[Start STORED DATA]
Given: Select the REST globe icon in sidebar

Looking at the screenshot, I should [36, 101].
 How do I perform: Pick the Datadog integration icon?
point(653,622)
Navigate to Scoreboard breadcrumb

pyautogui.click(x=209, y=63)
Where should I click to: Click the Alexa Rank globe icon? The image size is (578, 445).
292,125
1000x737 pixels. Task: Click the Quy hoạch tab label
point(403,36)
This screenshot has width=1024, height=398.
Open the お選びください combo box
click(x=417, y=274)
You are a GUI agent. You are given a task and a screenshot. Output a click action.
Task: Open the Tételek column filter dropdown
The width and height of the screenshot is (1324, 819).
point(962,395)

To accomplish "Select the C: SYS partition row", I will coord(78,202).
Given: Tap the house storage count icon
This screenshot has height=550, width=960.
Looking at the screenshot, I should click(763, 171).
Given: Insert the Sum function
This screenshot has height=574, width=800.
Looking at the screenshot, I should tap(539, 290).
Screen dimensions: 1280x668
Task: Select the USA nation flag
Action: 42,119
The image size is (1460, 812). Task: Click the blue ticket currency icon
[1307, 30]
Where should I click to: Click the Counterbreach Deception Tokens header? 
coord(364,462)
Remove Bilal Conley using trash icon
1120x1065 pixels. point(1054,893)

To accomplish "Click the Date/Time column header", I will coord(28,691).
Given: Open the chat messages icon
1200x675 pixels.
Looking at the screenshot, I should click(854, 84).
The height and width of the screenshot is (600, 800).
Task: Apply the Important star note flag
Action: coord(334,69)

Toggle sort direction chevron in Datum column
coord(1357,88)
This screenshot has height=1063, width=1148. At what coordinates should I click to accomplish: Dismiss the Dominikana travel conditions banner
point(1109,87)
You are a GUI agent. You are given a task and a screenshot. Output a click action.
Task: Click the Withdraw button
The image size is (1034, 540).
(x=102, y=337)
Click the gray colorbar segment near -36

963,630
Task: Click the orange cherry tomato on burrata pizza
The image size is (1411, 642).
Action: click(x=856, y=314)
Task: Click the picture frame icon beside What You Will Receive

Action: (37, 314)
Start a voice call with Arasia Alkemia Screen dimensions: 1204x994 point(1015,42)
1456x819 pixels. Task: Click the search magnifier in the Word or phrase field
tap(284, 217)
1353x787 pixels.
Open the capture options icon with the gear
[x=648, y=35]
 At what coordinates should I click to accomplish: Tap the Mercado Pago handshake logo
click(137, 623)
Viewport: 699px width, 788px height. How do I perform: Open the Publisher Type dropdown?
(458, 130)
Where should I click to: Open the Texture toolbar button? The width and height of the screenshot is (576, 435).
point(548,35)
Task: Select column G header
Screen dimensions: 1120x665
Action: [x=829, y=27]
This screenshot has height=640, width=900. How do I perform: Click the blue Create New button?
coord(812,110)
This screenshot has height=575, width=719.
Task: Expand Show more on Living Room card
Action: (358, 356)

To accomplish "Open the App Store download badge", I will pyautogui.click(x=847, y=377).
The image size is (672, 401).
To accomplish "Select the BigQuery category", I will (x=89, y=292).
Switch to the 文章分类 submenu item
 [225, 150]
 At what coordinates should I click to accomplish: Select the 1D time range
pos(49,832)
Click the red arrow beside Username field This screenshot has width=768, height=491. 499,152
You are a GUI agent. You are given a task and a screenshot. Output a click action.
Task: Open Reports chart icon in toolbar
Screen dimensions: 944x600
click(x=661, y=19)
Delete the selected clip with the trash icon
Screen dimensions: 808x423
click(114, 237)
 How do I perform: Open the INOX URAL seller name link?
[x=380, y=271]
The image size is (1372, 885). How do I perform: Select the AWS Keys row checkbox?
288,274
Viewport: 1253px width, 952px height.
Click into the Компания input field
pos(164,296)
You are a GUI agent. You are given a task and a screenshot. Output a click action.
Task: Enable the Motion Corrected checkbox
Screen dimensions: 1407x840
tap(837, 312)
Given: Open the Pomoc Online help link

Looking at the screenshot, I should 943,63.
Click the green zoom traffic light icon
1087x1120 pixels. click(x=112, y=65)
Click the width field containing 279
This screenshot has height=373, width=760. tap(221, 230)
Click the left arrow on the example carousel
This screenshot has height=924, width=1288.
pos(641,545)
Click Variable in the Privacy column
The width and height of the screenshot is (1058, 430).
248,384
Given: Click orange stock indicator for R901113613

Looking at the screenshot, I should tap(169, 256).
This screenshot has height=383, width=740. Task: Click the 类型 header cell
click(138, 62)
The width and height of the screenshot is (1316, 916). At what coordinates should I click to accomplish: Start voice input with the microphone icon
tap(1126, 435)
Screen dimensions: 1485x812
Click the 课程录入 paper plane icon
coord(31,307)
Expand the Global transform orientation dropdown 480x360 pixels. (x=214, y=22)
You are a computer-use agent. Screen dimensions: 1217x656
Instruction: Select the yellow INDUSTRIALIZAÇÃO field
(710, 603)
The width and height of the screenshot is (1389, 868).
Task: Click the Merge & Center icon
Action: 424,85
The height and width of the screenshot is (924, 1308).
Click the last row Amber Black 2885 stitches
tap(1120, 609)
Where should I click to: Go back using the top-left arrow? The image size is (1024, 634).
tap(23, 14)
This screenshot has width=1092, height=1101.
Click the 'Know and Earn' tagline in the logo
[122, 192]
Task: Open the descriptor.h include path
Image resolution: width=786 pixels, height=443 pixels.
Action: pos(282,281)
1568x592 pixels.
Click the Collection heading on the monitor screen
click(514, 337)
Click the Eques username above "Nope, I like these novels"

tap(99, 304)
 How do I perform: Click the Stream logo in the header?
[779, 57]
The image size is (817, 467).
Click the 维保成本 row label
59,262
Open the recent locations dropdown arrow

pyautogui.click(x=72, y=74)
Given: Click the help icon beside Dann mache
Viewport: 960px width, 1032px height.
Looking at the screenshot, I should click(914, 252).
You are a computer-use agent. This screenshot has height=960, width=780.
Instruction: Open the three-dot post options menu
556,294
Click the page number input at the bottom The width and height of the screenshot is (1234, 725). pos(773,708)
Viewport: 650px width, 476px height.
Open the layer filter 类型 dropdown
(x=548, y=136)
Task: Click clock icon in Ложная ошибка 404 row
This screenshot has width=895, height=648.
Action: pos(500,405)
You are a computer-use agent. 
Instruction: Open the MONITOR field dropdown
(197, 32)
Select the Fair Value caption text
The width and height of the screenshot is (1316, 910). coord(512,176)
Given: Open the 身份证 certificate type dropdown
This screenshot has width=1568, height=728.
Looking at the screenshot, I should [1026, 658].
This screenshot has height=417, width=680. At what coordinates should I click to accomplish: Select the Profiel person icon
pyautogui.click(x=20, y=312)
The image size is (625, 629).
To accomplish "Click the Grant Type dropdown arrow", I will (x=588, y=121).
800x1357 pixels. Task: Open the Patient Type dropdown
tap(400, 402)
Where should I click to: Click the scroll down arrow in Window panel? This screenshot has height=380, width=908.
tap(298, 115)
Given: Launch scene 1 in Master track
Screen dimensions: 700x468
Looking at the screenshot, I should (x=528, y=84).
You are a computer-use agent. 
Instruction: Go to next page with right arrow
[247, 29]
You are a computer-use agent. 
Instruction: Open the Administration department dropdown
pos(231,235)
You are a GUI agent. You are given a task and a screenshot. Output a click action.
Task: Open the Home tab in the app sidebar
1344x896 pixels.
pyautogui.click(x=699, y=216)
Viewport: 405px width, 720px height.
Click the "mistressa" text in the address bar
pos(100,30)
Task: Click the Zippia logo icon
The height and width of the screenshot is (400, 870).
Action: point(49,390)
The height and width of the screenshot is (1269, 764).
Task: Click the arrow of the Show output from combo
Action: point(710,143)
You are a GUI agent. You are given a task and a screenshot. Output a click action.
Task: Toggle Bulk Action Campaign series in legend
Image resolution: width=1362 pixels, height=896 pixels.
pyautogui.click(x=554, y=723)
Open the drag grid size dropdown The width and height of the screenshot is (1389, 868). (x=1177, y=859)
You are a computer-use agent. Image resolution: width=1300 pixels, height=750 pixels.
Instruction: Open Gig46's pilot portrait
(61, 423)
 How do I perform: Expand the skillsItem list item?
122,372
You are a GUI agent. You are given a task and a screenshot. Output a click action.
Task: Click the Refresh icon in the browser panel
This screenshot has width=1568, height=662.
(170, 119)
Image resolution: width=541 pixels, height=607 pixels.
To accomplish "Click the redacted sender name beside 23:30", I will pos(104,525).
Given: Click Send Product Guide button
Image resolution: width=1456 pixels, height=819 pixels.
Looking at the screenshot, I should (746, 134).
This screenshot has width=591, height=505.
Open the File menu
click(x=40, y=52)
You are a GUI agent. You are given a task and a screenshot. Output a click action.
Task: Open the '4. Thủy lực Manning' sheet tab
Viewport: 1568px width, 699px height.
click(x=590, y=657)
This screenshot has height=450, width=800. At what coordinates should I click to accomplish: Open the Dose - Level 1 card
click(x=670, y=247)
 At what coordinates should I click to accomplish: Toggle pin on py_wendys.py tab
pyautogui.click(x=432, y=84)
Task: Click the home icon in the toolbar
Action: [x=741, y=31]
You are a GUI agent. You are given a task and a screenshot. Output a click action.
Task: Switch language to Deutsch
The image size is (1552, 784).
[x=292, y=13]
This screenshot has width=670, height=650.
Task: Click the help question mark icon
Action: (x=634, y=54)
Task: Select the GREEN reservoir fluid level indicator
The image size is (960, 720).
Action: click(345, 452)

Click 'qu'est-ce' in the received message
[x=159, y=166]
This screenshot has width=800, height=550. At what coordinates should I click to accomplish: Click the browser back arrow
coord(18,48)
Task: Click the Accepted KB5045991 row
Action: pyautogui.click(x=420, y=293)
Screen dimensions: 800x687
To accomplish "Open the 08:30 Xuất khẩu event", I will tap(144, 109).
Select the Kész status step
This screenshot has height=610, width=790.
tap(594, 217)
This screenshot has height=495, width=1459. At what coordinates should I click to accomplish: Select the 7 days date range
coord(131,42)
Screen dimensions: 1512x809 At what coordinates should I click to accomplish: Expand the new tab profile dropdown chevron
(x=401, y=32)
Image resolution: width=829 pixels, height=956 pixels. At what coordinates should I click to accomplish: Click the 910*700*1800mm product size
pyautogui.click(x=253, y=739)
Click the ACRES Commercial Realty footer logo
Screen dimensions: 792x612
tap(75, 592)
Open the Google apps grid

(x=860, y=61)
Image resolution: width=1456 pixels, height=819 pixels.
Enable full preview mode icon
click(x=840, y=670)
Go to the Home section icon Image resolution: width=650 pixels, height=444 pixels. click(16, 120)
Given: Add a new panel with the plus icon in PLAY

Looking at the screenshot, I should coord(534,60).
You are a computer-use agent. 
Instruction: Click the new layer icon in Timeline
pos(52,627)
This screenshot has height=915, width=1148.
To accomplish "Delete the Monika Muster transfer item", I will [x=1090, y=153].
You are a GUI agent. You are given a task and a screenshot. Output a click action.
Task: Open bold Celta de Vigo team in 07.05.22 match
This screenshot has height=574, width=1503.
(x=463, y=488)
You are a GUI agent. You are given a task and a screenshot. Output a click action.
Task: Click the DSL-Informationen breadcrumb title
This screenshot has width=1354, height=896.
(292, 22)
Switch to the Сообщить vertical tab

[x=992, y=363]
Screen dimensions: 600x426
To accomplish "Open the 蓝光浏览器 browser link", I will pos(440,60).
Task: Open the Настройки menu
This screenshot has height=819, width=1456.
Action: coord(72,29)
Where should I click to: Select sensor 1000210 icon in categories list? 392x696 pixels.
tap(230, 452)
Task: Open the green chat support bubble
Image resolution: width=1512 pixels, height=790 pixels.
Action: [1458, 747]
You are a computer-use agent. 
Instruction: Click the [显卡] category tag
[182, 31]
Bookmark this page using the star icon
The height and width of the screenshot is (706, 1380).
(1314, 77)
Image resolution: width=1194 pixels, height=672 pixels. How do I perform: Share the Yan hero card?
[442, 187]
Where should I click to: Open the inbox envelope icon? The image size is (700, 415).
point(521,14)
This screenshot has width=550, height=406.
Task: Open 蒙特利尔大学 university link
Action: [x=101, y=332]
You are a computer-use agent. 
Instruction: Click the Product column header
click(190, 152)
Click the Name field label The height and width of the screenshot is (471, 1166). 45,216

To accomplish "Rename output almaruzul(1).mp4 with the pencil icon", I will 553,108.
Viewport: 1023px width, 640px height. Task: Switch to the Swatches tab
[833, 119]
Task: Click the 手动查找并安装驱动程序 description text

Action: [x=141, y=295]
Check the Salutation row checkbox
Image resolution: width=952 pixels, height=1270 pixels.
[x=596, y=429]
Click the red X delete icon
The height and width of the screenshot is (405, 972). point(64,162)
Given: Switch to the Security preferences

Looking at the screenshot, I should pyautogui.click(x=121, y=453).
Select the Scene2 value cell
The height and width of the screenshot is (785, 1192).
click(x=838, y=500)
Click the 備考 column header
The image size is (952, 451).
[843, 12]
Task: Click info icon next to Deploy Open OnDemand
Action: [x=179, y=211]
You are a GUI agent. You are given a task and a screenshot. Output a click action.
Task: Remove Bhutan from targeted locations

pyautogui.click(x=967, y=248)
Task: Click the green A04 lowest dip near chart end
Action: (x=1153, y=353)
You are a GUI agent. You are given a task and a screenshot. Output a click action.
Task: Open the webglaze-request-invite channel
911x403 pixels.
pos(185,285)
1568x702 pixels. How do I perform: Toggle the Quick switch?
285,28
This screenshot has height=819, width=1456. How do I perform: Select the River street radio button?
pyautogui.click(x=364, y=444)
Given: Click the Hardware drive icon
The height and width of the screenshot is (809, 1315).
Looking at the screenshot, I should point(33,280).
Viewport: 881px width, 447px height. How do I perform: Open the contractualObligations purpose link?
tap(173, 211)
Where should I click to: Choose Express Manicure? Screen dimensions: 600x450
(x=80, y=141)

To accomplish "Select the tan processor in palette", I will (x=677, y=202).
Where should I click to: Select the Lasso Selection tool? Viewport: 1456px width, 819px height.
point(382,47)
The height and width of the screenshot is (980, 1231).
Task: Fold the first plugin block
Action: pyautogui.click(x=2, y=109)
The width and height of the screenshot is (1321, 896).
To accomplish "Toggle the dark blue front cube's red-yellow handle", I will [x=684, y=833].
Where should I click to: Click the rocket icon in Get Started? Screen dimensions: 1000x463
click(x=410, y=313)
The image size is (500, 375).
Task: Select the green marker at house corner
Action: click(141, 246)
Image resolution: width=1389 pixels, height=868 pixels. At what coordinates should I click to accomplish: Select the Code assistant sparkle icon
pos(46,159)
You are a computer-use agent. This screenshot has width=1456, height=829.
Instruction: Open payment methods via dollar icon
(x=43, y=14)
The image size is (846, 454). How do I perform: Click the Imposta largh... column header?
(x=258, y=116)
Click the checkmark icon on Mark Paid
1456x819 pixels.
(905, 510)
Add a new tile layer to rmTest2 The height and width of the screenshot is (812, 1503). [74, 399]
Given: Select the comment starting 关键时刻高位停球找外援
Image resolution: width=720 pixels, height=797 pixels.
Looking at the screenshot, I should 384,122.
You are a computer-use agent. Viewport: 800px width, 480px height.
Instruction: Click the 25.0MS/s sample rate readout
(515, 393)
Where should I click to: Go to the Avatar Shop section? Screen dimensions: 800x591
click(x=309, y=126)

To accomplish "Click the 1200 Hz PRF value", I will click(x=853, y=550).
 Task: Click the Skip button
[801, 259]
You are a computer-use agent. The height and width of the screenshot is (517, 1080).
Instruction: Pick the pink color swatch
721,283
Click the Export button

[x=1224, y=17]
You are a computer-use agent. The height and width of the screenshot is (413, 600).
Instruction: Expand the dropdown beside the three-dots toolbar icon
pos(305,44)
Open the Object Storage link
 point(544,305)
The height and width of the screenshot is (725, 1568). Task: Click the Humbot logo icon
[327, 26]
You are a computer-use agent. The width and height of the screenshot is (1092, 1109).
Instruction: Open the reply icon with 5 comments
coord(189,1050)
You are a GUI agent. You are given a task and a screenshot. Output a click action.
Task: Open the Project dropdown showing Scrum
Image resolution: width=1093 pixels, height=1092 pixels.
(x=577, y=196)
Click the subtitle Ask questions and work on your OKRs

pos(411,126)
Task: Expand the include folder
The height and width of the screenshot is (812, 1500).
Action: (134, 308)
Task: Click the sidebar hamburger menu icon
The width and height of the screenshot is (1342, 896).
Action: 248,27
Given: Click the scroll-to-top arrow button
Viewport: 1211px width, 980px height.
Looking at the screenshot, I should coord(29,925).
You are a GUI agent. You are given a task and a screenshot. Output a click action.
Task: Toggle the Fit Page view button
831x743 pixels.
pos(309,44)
[End STORED DATA]
• WHAT IS NEEDED
Format everything in the records from the line containing "Given: Launch scene 1 in Master track" down to the line containing "pos(100,30)" as a numbered list, leaving out any blank lines.

• SOLUTION TO THIS EXERCISE
1. Given: Launch scene 1 in Master track
2. Screen dimensions: 700x468
3. Looking at the screenshot, I should (x=528, y=84).
4. You are a computer-use agent. 
5. Instruction: Go to next page with right arrow
6. [247, 29]
7. You are a computer-use agent. 
8. Instruction: Open the Administration department dropdown
9. pos(231,235)
10. You are a GUI agent. You are given a task and a screenshot. Output a click action.
11. Task: Open the Home tab in the app sidebar
12. 1344x896 pixels.
13. pyautogui.click(x=699, y=216)
14. Viewport: 405px width, 720px height.
15. Click the "mistressa" text in the address bar
16. pos(100,30)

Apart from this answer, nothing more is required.